■ THE REQUEST ■
Copy out the entries below, starting at the line that contains "You are a GUI" and ending at the line that contains "(x=38, y=102)", with both of those lines included.

■ SOURCE RECORDS ■
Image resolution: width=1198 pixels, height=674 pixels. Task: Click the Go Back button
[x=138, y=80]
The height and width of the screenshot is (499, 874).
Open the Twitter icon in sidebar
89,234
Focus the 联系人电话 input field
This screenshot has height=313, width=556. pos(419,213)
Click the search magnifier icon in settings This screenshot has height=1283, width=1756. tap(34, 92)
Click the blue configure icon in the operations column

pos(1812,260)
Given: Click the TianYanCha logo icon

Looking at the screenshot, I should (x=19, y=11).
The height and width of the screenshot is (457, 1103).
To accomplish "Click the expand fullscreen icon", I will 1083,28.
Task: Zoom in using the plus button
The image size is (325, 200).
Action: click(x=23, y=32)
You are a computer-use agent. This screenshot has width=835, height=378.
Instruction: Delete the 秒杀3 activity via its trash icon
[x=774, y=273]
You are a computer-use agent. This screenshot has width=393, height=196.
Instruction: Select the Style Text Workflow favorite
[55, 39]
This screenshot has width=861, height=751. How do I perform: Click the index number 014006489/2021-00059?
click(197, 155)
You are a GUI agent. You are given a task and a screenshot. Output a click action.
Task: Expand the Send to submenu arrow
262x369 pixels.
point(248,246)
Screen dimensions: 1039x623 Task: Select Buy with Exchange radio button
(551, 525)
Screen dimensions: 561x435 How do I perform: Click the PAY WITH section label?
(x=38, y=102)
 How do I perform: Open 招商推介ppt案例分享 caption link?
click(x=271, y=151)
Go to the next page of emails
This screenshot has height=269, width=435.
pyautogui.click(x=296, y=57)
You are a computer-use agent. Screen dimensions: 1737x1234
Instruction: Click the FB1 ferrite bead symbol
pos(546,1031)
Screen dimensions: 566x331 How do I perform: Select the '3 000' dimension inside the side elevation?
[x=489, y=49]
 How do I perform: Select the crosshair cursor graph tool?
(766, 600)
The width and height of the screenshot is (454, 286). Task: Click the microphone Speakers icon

■ OUTPUT FOR THIS EXERCISE ■
You are a GUI agent. You are given a task and a screenshot. Output a click action.
Task: Expand the Send to submenu arrow
262x369 pixels.
point(248,246)
Screen dimensions: 1039x623 Task: Select Buy with Exchange radio button
(551, 525)
Screen dimensions: 561x435 How do I perform: Click the PAY WITH section label?
(x=38, y=102)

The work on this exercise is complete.